--- Start of Supplied information ---

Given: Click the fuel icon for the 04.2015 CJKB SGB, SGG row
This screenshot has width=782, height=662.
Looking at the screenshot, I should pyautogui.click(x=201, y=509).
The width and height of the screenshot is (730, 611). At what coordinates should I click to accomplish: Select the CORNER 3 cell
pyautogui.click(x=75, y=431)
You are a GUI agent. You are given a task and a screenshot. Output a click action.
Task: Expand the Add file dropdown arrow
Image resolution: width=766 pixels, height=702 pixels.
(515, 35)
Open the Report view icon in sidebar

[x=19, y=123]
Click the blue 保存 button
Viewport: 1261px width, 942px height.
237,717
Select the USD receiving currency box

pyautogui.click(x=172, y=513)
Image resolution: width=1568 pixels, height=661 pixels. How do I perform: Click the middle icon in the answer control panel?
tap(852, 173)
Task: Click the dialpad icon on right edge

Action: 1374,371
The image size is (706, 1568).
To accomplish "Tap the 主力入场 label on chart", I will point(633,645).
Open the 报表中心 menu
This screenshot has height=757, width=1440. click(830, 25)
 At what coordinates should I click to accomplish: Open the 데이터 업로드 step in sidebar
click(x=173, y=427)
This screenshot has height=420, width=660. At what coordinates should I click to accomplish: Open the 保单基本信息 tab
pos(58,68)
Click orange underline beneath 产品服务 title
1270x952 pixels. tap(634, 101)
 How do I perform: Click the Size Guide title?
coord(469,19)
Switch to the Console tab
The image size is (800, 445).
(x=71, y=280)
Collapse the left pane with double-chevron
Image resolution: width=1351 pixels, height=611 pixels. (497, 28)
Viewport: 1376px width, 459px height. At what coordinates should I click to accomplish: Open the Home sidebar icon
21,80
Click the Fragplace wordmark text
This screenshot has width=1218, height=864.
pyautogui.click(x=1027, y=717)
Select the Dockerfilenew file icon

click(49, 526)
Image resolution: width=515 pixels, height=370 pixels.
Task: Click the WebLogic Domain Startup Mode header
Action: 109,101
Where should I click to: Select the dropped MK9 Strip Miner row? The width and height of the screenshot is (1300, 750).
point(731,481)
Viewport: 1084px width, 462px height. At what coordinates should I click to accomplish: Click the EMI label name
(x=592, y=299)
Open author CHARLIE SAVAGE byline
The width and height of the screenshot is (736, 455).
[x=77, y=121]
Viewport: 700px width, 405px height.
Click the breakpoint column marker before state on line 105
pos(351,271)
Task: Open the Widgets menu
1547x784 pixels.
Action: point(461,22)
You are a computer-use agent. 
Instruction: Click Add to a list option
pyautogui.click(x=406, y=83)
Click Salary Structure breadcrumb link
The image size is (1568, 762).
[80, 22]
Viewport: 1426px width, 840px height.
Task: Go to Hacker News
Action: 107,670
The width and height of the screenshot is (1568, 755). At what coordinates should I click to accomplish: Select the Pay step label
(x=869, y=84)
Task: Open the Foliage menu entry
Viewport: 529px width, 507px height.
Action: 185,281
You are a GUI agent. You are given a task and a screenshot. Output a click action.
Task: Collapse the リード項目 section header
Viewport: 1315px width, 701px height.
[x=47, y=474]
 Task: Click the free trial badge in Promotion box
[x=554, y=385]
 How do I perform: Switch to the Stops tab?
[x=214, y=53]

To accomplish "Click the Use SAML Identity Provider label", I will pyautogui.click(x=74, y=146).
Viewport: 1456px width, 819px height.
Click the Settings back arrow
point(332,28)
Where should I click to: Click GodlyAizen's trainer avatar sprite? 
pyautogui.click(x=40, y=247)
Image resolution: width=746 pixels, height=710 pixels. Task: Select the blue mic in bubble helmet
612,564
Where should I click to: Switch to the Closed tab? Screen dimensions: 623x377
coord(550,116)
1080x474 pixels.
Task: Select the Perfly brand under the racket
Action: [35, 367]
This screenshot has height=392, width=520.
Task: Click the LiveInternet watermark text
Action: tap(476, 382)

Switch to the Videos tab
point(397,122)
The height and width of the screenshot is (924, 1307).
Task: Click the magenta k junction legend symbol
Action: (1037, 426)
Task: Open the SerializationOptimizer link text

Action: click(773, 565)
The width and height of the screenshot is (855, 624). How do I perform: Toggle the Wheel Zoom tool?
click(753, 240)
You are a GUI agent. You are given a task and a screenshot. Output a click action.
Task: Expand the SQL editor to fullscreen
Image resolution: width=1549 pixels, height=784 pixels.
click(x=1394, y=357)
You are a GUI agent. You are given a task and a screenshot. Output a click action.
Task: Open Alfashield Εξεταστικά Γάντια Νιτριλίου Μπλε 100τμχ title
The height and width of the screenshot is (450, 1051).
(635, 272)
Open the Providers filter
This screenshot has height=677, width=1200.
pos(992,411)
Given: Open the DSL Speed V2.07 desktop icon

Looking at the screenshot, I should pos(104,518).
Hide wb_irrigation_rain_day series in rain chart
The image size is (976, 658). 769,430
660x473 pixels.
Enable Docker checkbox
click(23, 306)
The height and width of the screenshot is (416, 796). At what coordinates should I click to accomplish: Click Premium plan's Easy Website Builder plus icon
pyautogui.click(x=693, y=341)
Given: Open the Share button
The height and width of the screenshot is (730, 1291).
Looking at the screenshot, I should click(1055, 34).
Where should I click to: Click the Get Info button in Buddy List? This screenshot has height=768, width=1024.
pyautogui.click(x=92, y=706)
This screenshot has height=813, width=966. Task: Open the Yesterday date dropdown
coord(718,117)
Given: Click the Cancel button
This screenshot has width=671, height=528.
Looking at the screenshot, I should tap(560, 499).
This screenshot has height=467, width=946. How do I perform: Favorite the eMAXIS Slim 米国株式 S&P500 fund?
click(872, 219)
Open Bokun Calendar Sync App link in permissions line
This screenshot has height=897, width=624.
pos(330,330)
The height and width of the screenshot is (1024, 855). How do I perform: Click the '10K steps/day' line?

--- End of Supplied information ---

What is being asked
Recast all of the records above as a Markdown table with two columns, Row and Line. Number each line in Row and skip blank lines.

Reply
| Row | Line |
|---|---|
| 1 | Given: Click the fuel icon for the 04.2015 CJKB SGB, SGG row |
| 2 | This screenshot has width=782, height=662. |
| 3 | Looking at the screenshot, I should pyautogui.click(x=201, y=509). |
| 4 | The width and height of the screenshot is (730, 611). At what coordinates should I click to accomplish: Select the CORNER 3 cell |
| 5 | pyautogui.click(x=75, y=431) |
| 6 | You are a GUI agent. You are given a task and a screenshot. Output a click action. |
| 7 | Task: Expand the Add file dropdown arrow |
| 8 | Image resolution: width=766 pixels, height=702 pixels. |
| 9 | (515, 35) |
| 10 | Open the Report view icon in sidebar |
| 11 | [x=19, y=123] |
| 12 | Click the blue 保存 button |
| 13 | Viewport: 1261px width, 942px height. |
| 14 | 237,717 |
| 15 | Select the USD receiving currency box |
| 16 | pyautogui.click(x=172, y=513) |
| 17 | Image resolution: width=1568 pixels, height=661 pixels. How do I perform: Click the middle icon in the answer control panel? |
| 18 | tap(852, 173) |
| 19 | Task: Click the dialpad icon on right edge |
| 20 | Action: 1374,371 |
| 21 | The image size is (706, 1568). |
| 22 | To accomplish "Tap the 主力入场 label on chart", I will point(633,645). |
| 23 | Open the 报表中心 menu |
| 24 | This screenshot has height=757, width=1440. click(830, 25) |
| 25 |  At what coordinates should I click to accomplish: Open the 데이터 업로드 step in sidebar |
| 26 | click(x=173, y=427) |
| 27 | This screenshot has height=420, width=660. At what coordinates should I click to accomplish: Open the 保单基本信息 tab |
| 28 | pos(58,68) |
| 29 | Click orange underline beneath 产品服务 title |
| 30 | 1270x952 pixels. tap(634, 101) |
| 31 |  How do I perform: Click the Size Guide title? |
| 32 | coord(469,19) |
| 33 | Switch to the Console tab |
| 34 | The image size is (800, 445). |
| 35 | (x=71, y=280) |
| 36 | Collapse the left pane with double-chevron |
| 37 | Image resolution: width=1351 pixels, height=611 pixels. (497, 28) |
| 38 | Viewport: 1376px width, 459px height. At what coordinates should I click to accomplish: Open the Home sidebar icon |
| 39 | 21,80 |
| 40 | Click the Fragplace wordmark text |
| 41 | This screenshot has width=1218, height=864. |
| 42 | pyautogui.click(x=1027, y=717) |
| 43 | Select the Dockerfilenew file icon |
| 44 | click(49, 526) |
| 45 | Image resolution: width=515 pixels, height=370 pixels. |
| 46 | Task: Click the WebLogic Domain Startup Mode header |
| 47 | Action: 109,101 |
| 48 | Where should I click to: Select the dropped MK9 Strip Miner row? The width and height of the screenshot is (1300, 750). |
| 49 | point(731,481) |
| 50 | Viewport: 1084px width, 462px height. At what coordinates should I click to accomplish: Click the EMI label name |
| 51 | (x=592, y=299) |
| 52 | Open author CHARLIE SAVAGE byline |
| 53 | The width and height of the screenshot is (736, 455). |
| 54 | [x=77, y=121] |
| 55 | Viewport: 700px width, 405px height. |
| 56 | Click the breakpoint column marker before state on line 105 |
| 57 | pos(351,271) |
| 58 | Task: Open the Widgets menu |
| 59 | 1547x784 pixels. |
| 60 | Action: point(461,22) |
| 61 | You are a computer-use agent.  |
| 62 | Instruction: Click Add to a list option |
| 63 | pyautogui.click(x=406, y=83) |
| 64 | Click Salary Structure breadcrumb link |
| 65 | The image size is (1568, 762). |
| 66 | [80, 22] |
| 67 | Viewport: 1426px width, 840px height. |
| 68 | Task: Go to Hacker News |
| 69 | Action: 107,670 |
| 70 | The width and height of the screenshot is (1568, 755). At what coordinates should I click to accomplish: Select the Pay step label |
| 71 | (x=869, y=84) |
| 72 | Task: Open the Foliage menu entry |
| 73 | Viewport: 529px width, 507px height. |
| 74 | Action: 185,281 |
| 75 | You are a GUI agent. You are given a task and a screenshot. Output a click action. |
| 76 | Task: Collapse the リード項目 section header |
| 77 | Viewport: 1315px width, 701px height. |
| 78 | [x=47, y=474] |
| 79 |  Task: Click the free trial badge in Promotion box |
| 80 | [x=554, y=385] |
| 81 |  How do I perform: Switch to the Stops tab? |
| 82 | [x=214, y=53] |
| 83 | To accomplish "Click the Use SAML Identity Provider label", I will pyautogui.click(x=74, y=146). |
| 84 | Viewport: 1456px width, 819px height. |
| 85 | Click the Settings back arrow |
| 86 | point(332,28) |
| 87 | Where should I click to: Click GodlyAizen's trainer avatar sprite?  |
| 88 | pyautogui.click(x=40, y=247) |
| 89 | Image resolution: width=746 pixels, height=710 pixels. Task: Select the blue mic in bubble helmet |
| 90 | 612,564 |
| 91 | Where should I click to: Switch to the Closed tab? Screen dimensions: 623x377 |
| 92 | coord(550,116) |
| 93 | 1080x474 pixels. |
| 94 | Task: Select the Perfly brand under the racket |
| 95 | Action: [35, 367] |
| 96 | This screenshot has height=392, width=520. |
| 97 | Task: Click the LiveInternet watermark text |
| 98 | Action: tap(476, 382) |
| 99 | Switch to the Videos tab |
| 100 | point(397,122) |
| 101 | The height and width of the screenshot is (924, 1307). |
| 102 | Task: Click the magenta k junction legend symbol |
| 103 | Action: (1037, 426) |
| 104 | Task: Open the SerializationOptimizer link text |
| 105 | Action: click(773, 565) |
| 106 | The width and height of the screenshot is (855, 624). How do I perform: Toggle the Wheel Zoom tool? |
| 107 | click(753, 240) |
| 108 | You are a GUI agent. You are given a task and a screenshot. Output a click action. |
| 109 | Task: Expand the SQL editor to fullscreen |
| 110 | Image resolution: width=1549 pixels, height=784 pixels. |
| 111 | click(x=1394, y=357) |
| 112 | You are a GUI agent. You are given a task and a screenshot. Output a click action. |
| 113 | Task: Open Alfashield Εξεταστικά Γάντια Νιτριλίου Μπλε 100τμχ title |
| 114 | The height and width of the screenshot is (450, 1051). |
| 115 | (635, 272) |
| 116 | Open the Providers filter |
| 117 | This screenshot has height=677, width=1200. |
| 118 | pos(992,411) |
| 119 | Given: Open the DSL Speed V2.07 desktop icon |
| 120 | Looking at the screenshot, I should pos(104,518). |
| 121 | Hide wb_irrigation_rain_day series in rain chart |
| 122 | The image size is (976, 658). 769,430 |
| 123 | 660x473 pixels. |
| 124 | Enable Docker checkbox |
| 125 | click(23, 306) |
| 126 | The height and width of the screenshot is (416, 796). At what coordinates should I click to accomplish: Click Premium plan's Easy Website Builder plus icon |
| 127 | pyautogui.click(x=693, y=341) |
| 128 | Given: Open the Share button |
| 129 | The height and width of the screenshot is (730, 1291). |
| 130 | Looking at the screenshot, I should click(1055, 34). |
| 131 | Where should I click to: Click the Get Info button in Buddy List? This screenshot has height=768, width=1024. |
| 132 | pyautogui.click(x=92, y=706) |
| 133 | This screenshot has height=813, width=966. Task: Open the Yesterday date dropdown |
| 134 | coord(718,117) |
| 135 | Given: Click the Cancel button |
| 136 | This screenshot has width=671, height=528. |
| 137 | Looking at the screenshot, I should tap(560, 499). |
| 138 | This screenshot has height=467, width=946. How do I perform: Favorite the eMAXIS Slim 米国株式 S&P500 fund? |
| 139 | click(872, 219) |
| 140 | Open Bokun Calendar Sync App link in permissions line |
| 141 | This screenshot has height=897, width=624. |
| 142 | pos(330,330) |
| 143 | The height and width of the screenshot is (1024, 855). How do I perform: Click the '10K steps/day' line? |